Assignment: Go through the data and copy each line where the word "dimensions" shows up.

(Provided data)

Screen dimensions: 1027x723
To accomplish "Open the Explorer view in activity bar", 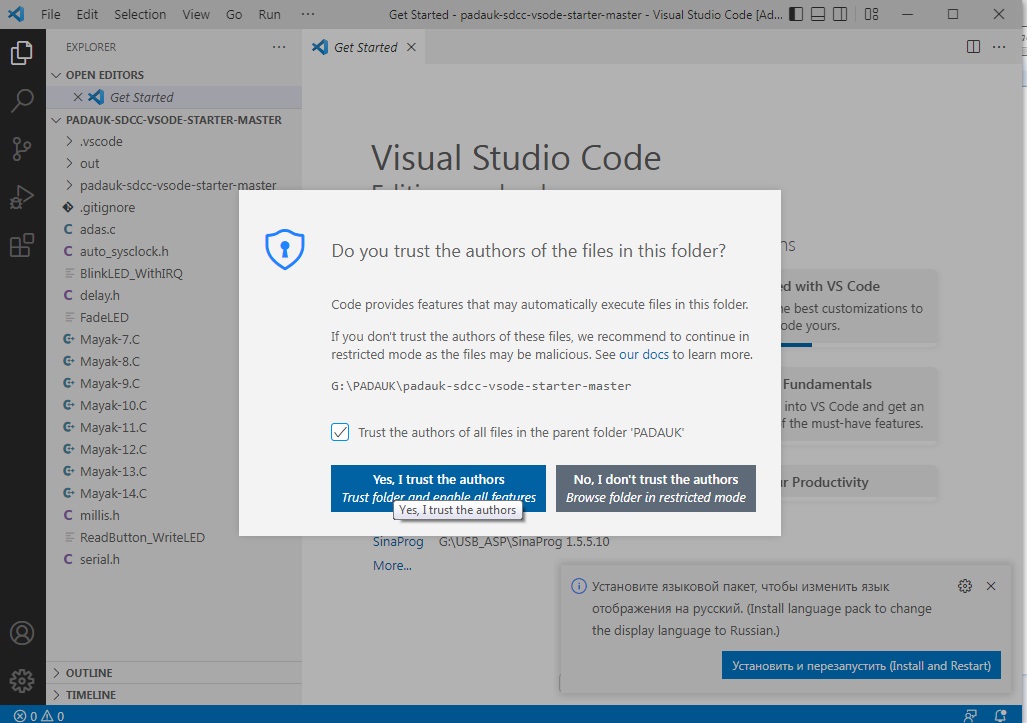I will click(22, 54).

(End Provided data)
(Provided data)

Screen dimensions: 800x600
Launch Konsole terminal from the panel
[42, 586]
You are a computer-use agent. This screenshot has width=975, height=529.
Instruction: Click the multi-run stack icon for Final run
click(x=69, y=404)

(End Provided data)

Answer below:
Screen dimensions: 1027x723
Screen dimensions: 800x600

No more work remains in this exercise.